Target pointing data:

—————

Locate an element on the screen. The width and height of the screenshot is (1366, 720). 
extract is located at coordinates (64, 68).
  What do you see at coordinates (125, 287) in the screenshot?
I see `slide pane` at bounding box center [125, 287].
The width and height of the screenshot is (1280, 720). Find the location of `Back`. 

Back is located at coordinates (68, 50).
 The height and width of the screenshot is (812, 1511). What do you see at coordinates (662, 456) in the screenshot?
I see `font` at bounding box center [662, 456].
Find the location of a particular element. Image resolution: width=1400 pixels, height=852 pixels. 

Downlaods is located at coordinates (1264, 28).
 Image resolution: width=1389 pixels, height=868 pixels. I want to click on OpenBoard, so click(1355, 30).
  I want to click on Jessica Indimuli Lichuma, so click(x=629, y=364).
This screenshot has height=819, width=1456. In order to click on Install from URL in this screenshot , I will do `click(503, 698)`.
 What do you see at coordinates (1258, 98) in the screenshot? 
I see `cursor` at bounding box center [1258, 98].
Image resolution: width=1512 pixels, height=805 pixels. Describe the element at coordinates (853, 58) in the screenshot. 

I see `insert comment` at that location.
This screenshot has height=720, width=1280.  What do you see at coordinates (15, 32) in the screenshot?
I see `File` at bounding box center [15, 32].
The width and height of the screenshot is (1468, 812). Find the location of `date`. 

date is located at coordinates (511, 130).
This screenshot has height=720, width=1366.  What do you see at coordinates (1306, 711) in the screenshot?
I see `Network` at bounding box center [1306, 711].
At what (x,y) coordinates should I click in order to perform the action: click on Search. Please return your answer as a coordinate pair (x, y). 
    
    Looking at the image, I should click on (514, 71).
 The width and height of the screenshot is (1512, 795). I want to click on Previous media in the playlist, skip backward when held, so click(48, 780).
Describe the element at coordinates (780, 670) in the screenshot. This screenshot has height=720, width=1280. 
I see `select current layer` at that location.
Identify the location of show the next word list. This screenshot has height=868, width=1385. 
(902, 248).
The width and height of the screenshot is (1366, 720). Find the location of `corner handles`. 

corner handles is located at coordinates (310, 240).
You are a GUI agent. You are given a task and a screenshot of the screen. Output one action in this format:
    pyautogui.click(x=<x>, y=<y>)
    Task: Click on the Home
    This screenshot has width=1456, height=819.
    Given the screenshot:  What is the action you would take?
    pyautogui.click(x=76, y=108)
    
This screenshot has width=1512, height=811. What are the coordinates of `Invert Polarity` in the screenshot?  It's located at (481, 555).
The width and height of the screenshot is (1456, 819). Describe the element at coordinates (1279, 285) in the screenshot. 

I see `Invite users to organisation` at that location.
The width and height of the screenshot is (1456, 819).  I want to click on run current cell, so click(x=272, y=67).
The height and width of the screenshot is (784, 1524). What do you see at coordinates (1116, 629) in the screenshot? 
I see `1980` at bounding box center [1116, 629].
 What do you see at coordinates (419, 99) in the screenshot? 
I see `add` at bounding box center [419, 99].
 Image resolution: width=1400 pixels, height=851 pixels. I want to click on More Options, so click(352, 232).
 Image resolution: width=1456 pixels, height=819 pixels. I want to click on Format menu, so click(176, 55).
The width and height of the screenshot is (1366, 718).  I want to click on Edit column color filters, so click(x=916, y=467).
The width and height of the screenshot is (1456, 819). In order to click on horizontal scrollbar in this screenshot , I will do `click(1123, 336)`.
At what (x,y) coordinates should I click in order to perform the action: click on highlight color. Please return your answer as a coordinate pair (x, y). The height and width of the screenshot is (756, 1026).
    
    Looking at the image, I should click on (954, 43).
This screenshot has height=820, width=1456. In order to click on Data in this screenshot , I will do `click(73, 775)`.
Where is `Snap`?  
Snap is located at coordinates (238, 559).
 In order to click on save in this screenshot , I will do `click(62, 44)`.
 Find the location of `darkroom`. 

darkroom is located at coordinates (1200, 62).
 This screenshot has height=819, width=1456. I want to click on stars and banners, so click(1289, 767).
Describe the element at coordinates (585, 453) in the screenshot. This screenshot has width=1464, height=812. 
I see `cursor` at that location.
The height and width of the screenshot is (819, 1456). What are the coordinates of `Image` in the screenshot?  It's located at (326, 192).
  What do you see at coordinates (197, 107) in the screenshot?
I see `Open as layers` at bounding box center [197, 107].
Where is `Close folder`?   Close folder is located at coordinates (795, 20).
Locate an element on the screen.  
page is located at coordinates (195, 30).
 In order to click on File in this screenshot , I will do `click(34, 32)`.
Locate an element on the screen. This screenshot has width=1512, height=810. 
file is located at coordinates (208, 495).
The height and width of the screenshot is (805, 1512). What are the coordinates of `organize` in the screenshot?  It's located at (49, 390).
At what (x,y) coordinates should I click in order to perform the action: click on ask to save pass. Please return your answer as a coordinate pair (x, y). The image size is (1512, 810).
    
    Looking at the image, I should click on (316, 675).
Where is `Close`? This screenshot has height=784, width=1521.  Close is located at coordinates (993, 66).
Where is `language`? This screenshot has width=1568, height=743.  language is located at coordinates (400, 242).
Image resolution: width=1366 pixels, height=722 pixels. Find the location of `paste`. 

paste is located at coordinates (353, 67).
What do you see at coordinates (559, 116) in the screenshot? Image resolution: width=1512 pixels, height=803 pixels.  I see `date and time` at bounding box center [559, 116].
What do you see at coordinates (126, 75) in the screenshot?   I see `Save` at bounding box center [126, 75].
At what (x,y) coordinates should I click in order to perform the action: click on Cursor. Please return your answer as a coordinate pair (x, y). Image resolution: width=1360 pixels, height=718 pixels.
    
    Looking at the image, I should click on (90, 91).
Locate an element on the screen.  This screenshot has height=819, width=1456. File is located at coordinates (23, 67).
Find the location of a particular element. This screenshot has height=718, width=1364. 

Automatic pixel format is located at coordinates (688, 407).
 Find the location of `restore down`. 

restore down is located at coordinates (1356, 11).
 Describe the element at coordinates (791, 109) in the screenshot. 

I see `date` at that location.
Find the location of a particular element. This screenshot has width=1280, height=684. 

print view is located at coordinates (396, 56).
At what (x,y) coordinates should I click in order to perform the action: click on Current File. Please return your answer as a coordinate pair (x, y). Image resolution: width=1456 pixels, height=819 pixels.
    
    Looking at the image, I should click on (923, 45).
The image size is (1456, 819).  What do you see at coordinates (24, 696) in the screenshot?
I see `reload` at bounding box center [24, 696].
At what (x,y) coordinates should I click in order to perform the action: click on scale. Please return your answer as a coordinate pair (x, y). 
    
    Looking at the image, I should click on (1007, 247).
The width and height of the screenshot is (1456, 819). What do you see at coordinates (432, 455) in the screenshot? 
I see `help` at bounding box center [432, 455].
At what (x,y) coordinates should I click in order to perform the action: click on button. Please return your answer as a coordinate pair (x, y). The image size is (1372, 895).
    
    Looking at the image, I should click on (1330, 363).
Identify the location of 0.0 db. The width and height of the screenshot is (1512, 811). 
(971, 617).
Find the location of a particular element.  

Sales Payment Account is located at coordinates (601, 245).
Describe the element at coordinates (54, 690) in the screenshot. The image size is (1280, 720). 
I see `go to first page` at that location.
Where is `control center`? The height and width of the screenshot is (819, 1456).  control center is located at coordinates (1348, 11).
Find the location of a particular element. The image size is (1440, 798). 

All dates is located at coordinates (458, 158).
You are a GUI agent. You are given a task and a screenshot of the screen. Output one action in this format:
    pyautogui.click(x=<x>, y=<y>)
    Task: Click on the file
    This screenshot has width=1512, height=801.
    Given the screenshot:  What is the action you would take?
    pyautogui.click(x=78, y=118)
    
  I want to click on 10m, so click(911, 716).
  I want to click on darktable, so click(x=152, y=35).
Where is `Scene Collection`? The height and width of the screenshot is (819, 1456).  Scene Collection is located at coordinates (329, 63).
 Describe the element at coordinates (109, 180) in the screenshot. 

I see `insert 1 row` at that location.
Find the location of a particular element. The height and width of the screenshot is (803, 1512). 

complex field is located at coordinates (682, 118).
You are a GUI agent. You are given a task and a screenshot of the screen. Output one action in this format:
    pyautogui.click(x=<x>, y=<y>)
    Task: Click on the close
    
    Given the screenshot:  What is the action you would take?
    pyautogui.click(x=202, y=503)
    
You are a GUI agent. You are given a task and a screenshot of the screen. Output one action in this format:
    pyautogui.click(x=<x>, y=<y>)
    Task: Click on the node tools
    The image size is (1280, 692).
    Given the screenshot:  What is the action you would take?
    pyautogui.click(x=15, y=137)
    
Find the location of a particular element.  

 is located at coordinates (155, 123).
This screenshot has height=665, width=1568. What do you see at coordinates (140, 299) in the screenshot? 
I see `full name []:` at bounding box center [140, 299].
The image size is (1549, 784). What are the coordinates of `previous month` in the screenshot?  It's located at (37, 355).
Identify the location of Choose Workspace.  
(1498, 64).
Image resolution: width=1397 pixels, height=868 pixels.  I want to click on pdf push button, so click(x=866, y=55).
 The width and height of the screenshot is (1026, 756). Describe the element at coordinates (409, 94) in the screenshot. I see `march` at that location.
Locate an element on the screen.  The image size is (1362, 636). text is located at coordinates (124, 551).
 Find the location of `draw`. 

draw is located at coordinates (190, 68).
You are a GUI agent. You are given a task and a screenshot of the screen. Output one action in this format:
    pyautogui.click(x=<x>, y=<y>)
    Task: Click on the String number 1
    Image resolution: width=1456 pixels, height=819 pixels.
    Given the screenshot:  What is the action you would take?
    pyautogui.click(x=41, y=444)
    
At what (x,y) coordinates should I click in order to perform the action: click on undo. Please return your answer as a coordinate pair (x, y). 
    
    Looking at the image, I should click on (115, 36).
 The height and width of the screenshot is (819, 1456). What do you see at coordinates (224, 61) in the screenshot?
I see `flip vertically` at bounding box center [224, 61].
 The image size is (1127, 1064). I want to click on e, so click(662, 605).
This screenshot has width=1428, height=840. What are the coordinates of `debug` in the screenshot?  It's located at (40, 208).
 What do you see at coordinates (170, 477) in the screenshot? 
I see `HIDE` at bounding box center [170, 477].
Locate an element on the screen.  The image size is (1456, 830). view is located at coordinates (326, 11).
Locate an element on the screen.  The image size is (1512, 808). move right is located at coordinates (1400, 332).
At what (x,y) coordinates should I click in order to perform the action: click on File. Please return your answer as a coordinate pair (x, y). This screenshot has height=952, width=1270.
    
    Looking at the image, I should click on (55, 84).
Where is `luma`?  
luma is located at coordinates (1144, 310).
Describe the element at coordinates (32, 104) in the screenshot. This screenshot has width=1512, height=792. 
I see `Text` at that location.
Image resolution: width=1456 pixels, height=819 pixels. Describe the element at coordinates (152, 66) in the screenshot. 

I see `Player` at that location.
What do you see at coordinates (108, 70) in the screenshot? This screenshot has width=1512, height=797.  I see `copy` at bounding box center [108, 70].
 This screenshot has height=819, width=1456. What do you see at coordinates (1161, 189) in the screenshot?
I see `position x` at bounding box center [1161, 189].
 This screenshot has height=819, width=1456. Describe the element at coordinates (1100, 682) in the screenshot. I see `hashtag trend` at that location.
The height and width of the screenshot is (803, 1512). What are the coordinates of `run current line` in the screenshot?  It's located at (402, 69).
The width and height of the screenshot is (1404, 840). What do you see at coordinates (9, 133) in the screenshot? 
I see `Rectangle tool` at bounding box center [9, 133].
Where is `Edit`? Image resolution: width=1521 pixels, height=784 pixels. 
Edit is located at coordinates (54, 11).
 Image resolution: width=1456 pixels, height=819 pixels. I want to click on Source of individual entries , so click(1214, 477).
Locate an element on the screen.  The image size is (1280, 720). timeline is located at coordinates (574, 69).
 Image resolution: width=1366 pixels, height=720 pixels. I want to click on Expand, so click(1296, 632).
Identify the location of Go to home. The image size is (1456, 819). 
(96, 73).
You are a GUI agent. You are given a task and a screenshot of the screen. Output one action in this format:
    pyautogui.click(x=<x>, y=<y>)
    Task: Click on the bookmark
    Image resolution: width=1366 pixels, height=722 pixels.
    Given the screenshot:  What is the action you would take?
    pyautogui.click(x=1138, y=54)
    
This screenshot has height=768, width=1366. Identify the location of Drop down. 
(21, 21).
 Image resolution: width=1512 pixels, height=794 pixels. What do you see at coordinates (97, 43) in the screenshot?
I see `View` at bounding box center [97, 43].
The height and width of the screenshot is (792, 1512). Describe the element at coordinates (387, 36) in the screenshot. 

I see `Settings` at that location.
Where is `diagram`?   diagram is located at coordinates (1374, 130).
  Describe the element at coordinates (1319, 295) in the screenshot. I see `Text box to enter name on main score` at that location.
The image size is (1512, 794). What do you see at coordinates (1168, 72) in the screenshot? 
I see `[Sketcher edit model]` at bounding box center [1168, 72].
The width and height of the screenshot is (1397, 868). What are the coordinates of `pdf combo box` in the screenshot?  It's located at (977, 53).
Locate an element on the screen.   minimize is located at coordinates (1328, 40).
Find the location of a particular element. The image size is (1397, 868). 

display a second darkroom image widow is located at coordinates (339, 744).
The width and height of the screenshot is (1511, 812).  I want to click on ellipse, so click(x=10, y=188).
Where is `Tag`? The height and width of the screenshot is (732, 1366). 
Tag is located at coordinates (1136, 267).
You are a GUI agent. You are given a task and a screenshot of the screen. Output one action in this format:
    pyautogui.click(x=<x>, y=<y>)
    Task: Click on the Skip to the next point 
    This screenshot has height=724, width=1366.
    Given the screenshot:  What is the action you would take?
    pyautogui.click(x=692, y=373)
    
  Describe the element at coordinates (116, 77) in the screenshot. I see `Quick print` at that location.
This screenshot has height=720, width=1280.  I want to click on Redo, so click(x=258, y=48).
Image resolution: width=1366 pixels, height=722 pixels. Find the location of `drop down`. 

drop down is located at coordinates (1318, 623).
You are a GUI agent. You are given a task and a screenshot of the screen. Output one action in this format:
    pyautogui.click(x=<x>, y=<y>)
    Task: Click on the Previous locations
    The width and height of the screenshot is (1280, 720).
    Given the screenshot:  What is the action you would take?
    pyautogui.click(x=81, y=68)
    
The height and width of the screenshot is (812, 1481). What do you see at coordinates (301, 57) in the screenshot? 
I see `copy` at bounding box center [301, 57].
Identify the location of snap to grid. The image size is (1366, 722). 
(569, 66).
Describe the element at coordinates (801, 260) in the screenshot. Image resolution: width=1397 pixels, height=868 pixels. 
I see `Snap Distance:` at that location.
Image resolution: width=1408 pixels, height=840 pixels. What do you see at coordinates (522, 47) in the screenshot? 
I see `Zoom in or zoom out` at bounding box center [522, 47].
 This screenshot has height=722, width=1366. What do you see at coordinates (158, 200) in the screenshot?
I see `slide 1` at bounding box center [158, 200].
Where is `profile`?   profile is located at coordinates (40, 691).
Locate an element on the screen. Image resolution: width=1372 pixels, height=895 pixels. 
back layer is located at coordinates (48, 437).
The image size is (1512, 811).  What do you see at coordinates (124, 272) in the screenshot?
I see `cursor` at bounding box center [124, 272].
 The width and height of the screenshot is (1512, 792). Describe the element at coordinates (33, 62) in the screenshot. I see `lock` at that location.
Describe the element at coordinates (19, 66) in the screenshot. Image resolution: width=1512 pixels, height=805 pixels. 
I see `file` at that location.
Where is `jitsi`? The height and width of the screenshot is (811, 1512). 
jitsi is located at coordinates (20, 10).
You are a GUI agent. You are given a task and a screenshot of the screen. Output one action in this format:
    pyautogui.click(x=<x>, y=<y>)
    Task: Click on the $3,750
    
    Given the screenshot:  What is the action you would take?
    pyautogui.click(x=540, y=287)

—————

= What to work on =
Could you give the material again from the line with "coordinates (329, 63)." up to and including the line with "The image size is (1549, 784).", switching "node tools" to "layer tools" and leaving everything else unchanged?

= Result of the exercise =
Where is `Scene Collection`? The height and width of the screenshot is (819, 1456).  Scene Collection is located at coordinates (329, 63).
 Describe the element at coordinates (109, 180) in the screenshot. 

I see `insert 1 row` at that location.
Find the location of a particular element. The height and width of the screenshot is (803, 1512). 

complex field is located at coordinates (682, 118).
You are a GUI agent. You are given a task and a screenshot of the screen. Output one action in this format:
    pyautogui.click(x=<x>, y=<y>)
    Task: Click on the close
    
    Given the screenshot:  What is the action you would take?
    pyautogui.click(x=202, y=503)
    
You are a GUI agent. You are given a task and a screenshot of the screen. Output one action in this format:
    pyautogui.click(x=<x>, y=<y>)
    Task: Click on the layer tools
    The image size is (1280, 692).
    Given the screenshot:  What is the action you would take?
    pyautogui.click(x=15, y=137)
    
Find the location of a particular element.  

 is located at coordinates (155, 123).
This screenshot has height=665, width=1568. What do you see at coordinates (140, 299) in the screenshot? 
I see `full name []:` at bounding box center [140, 299].
The image size is (1549, 784). What are the coordinates of `previous month` in the screenshot?  It's located at (37, 355).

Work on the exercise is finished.